Author Topic: Scraping Data into Google Sheets  (Read 13590 times)

dungoofed

  • Pencil Stache
  • ****
  • Posts: 661
Scraping Data into Google Sheets
« on: November 10, 2015, 04:13:04 PM »
Hi - was wondering if anyone can help me scrape some data into Google Sheets.

I've just started getting into this whole "scraping" thing (yeah, only five years late). For listed stocks I can use GOOGLEFINANCE= and the Sheet populates nicely, but for things like warrants and bonds which aren't available I need another way to get the data.

An example would be from the following page:

http://www.asx.com.au/asx/markets/interestRateSecurityPrices.do?type=GOVERNMENT_BOND

If you go down to GSBK16, the value in the Valuation Price column (currently around 103.675) is the one I want to scrape. The way I've been trying to do it is using the formula:

=IMPORTXML("http://www.asx.com.au/asx/markets/interestRateSecurityPrices.do?type=GOVERNMENT_BOND","//*[@id='content']/table[1]/tbody/tr[2]/td[13]")

Google Sheets thinks for a moment then gives me a "#N/A Error - Imported Contents is Empty" error.

The way I got the Xpath was to open the page in Opera, select and inspect the element, then right click and select "Copy Xpath". I also changed the double-quotes around "content" to single quotes, and put the entire Xpath string in double-quotes.

Pulling my hair out. Anyone with more experience able to see why this isn't working?

BarkyardBQ

  • Pencil Stache
  • ****
  • Posts: 666
Re: Scraping Data into Google Sheets
« Reply #1 on: November 10, 2015, 04:17:36 PM »
I don't have the googles or a public spreadsheet to try this on, but you can try changing the wrapper quotes to single, and use double where they belong.

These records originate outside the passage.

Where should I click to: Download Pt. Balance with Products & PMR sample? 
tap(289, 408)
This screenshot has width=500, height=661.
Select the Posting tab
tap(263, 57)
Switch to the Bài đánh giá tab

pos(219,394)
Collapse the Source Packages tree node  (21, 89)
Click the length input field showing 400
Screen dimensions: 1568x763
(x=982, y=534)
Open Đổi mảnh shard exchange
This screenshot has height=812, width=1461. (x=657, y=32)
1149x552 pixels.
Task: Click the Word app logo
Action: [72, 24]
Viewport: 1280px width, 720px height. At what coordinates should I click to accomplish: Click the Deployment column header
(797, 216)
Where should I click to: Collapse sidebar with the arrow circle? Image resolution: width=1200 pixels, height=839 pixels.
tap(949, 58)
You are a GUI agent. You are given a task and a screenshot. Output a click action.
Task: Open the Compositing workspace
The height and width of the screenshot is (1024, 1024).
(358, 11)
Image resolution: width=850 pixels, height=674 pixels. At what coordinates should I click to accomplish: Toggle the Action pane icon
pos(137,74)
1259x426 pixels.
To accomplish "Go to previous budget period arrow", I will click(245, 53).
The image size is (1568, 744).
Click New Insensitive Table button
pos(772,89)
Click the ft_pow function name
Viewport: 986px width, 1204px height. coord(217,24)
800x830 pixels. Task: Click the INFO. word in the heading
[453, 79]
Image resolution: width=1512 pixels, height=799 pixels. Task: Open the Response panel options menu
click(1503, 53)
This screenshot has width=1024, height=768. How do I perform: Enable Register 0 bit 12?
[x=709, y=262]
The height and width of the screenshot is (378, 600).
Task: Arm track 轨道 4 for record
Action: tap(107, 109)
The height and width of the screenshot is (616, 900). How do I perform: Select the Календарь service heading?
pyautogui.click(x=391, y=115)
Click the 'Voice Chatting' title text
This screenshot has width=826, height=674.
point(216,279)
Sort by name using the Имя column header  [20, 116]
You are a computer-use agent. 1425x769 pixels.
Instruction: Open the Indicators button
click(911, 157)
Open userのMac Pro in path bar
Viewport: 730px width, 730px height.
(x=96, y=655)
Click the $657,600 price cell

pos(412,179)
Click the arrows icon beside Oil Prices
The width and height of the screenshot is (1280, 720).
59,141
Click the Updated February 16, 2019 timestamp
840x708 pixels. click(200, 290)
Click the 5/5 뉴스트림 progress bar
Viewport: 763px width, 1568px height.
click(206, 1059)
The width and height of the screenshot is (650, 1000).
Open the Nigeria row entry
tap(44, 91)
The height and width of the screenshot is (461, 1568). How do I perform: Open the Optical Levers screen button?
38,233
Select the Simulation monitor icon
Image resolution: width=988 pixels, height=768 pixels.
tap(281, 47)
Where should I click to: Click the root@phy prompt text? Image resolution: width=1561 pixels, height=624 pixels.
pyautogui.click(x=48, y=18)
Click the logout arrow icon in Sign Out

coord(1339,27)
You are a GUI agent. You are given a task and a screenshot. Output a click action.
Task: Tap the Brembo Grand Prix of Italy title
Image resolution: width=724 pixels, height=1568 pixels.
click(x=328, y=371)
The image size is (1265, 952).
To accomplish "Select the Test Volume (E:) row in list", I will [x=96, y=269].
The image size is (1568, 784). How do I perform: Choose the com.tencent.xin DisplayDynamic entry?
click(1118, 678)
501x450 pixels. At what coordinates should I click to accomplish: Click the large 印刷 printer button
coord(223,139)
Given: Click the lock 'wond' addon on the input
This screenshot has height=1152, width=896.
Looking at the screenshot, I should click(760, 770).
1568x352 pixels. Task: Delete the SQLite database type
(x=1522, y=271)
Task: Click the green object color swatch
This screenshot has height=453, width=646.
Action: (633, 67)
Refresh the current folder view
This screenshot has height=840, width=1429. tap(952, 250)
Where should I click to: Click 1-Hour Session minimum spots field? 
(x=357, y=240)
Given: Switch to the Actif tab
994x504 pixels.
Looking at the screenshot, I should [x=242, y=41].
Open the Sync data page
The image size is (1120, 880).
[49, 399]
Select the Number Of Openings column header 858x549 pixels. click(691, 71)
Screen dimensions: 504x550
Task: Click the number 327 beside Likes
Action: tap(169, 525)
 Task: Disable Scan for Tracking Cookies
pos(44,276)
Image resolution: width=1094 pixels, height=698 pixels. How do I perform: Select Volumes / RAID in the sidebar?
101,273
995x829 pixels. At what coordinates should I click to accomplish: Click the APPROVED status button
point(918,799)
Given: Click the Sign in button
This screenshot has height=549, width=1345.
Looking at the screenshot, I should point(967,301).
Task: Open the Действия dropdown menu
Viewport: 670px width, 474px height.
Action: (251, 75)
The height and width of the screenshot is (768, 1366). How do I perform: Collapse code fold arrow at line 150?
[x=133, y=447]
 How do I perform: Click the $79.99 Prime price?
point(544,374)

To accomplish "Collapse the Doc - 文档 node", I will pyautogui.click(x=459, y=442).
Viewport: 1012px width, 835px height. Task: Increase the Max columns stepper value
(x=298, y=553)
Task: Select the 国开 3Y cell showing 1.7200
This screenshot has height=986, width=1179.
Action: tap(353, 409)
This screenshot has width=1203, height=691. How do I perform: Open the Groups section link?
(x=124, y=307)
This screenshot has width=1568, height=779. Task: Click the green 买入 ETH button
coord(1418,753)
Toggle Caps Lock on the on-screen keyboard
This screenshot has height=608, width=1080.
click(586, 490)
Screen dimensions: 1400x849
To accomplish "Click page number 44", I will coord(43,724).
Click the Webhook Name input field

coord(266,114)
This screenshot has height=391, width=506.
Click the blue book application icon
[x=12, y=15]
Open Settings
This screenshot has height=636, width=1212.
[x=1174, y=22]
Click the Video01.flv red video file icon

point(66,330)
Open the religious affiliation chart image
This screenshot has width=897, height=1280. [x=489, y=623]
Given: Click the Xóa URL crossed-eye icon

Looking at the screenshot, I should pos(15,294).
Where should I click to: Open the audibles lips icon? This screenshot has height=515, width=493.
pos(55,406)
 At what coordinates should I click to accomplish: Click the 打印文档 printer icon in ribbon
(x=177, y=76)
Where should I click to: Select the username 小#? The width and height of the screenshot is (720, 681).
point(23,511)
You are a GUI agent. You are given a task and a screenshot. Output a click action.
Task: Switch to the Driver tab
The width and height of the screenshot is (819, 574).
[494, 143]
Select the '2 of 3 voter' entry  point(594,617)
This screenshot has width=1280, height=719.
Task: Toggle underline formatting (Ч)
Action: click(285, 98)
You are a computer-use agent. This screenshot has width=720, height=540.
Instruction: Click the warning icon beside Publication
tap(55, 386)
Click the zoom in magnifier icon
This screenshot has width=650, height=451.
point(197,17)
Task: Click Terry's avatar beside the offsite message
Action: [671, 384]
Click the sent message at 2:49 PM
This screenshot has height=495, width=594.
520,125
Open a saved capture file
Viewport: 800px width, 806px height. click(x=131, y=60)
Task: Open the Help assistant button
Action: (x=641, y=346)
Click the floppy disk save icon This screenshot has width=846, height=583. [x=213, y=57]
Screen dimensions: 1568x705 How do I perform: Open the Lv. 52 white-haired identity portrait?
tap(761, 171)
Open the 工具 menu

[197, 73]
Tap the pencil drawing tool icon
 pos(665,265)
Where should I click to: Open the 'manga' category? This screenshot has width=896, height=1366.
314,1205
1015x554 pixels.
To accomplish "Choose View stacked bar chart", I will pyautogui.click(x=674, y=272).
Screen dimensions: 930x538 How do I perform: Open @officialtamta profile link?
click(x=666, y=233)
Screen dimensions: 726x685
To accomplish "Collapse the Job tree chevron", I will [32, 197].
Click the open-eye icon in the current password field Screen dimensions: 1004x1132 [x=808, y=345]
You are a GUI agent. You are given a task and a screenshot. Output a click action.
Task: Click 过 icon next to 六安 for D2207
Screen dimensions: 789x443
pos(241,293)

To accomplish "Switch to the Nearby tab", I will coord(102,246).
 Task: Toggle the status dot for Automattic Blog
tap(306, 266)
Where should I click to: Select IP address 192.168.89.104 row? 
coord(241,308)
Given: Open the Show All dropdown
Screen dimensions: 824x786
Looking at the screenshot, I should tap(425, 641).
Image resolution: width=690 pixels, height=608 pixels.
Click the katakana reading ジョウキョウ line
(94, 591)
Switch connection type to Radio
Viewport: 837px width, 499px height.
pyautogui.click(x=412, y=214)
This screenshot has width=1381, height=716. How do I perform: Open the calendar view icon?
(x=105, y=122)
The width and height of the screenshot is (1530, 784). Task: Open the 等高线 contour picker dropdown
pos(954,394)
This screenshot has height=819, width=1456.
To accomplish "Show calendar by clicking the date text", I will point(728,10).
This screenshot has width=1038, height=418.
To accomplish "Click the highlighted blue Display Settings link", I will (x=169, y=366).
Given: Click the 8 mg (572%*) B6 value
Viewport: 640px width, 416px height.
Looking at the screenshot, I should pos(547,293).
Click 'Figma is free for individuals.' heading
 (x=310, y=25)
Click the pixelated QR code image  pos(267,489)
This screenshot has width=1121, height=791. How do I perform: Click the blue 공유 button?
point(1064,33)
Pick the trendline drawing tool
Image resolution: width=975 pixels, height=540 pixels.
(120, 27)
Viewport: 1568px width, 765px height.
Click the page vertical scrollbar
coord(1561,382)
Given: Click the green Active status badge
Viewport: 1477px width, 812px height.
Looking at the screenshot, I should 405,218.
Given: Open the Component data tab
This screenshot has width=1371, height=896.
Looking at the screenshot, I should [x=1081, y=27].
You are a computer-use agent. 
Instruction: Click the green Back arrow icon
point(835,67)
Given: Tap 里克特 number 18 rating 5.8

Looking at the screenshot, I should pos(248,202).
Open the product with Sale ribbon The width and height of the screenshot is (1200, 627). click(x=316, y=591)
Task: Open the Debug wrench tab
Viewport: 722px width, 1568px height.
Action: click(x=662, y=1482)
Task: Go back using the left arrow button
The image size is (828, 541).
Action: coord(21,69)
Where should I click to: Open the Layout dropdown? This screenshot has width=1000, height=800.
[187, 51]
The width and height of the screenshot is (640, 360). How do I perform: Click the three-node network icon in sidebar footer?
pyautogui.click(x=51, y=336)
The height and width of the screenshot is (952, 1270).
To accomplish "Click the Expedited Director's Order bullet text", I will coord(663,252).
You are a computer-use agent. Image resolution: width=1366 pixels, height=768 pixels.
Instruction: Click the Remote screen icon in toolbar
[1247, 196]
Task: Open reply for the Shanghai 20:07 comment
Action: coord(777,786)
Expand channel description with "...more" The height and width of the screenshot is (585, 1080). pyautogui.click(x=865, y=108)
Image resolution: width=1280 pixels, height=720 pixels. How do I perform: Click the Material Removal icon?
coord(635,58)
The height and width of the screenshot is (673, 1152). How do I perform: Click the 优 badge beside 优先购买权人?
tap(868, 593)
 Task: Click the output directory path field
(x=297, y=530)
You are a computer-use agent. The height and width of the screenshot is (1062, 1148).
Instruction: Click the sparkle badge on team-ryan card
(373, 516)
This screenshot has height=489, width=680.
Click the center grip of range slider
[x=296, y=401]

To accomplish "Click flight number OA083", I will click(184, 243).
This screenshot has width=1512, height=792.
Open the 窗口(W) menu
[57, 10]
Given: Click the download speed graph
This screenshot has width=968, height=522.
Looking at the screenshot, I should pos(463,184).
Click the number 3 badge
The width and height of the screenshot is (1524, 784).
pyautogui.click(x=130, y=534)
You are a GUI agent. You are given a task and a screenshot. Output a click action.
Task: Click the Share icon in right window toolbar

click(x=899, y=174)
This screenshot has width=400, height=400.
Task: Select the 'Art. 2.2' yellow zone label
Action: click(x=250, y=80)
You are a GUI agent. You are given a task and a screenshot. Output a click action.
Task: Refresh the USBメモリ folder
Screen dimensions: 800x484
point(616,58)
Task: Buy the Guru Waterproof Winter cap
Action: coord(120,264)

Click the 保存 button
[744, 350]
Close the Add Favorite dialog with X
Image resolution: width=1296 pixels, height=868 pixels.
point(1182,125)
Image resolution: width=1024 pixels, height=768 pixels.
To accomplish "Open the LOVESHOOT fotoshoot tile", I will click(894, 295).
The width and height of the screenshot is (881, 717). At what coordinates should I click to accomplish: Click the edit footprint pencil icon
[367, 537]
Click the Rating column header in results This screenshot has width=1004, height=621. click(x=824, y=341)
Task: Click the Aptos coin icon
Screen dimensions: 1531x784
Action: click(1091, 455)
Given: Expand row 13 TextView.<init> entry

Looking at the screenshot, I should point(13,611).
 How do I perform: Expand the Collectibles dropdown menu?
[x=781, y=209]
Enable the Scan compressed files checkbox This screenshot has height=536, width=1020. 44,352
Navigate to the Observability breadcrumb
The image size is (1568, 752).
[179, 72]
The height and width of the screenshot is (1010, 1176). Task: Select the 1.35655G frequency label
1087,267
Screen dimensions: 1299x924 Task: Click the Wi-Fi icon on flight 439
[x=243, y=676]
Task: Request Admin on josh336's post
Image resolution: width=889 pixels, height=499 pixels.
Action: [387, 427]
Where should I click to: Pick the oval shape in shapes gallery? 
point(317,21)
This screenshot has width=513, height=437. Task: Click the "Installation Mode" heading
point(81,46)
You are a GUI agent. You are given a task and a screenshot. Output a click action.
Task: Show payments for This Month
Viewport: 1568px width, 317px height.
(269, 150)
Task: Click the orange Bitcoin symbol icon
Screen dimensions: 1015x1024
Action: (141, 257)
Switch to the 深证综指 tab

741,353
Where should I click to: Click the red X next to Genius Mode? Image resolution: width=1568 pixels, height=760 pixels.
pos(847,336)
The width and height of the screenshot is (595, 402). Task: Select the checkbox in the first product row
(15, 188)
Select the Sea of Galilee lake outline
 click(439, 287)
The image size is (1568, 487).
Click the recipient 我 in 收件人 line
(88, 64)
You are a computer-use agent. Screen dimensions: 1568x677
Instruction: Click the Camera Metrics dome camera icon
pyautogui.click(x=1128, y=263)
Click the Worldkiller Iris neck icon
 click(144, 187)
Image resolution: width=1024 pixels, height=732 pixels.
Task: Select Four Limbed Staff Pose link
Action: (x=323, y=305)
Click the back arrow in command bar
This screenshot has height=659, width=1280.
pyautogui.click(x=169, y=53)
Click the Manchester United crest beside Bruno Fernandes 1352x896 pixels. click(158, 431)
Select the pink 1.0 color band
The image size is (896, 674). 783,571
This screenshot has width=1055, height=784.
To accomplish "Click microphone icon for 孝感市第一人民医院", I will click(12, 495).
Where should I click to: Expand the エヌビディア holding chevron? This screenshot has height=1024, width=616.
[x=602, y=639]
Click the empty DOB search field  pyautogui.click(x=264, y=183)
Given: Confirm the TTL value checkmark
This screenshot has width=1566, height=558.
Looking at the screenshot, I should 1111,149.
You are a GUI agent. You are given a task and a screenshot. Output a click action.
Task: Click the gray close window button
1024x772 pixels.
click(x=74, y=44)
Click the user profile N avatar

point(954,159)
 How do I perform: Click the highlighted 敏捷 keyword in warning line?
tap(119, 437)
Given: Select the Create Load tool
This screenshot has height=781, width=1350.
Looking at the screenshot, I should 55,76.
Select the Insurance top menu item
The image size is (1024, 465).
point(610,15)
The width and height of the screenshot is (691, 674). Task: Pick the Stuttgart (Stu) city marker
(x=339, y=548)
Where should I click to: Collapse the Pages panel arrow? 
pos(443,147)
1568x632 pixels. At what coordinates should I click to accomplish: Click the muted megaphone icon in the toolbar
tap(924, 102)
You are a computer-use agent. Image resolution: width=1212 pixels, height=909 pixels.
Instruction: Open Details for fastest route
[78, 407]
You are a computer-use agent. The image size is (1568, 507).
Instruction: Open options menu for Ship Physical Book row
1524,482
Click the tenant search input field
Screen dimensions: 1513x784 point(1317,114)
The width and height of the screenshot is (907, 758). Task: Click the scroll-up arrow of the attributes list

=IMPORTXML("http://www.asx.com.au/asx/markets/interestRateSecurityPrices.do?type=GOVERNMENT_BOND",'//*[@id="content"]/table[1]/tbody/tr[2]/td[13]')

And you might also try escaping the double quotes, https://www.google.com/webhp?hl=en#hl=en&q=xpath+escaping+double+quotes

Reading the docs... https://support.google.com/docs/answer/3093342?hl=en

Looks like the quotes might help. Also, are you getting the newest version of sheets in AU?
A maximum of 50 IMPORTXML calls are supported on a single spreadsheet. This limit is removed in the new version of Google Sheets.
« Last Edit: November 10, 2015, 04:23:27 PM by BackyarBQ »

dungoofed

  • Pencil Stache
  • ****
  • Posts: 661
Re: Scraping Data into Google Sheets
« Reply #2 on: November 10, 2015, 04:25:20 PM »
Thanks, checking the above....

dungoofed

  • Pencil Stache
  • ****
  • Posts: 661
Re: Scraping Data into Google Sheets
« Reply #3 on: November 10, 2015, 04:39:29 PM »
Hm can't seem to get anything to work. Have tried:

\"
CHAR(34)

plus all combinations of single, double and no quotes.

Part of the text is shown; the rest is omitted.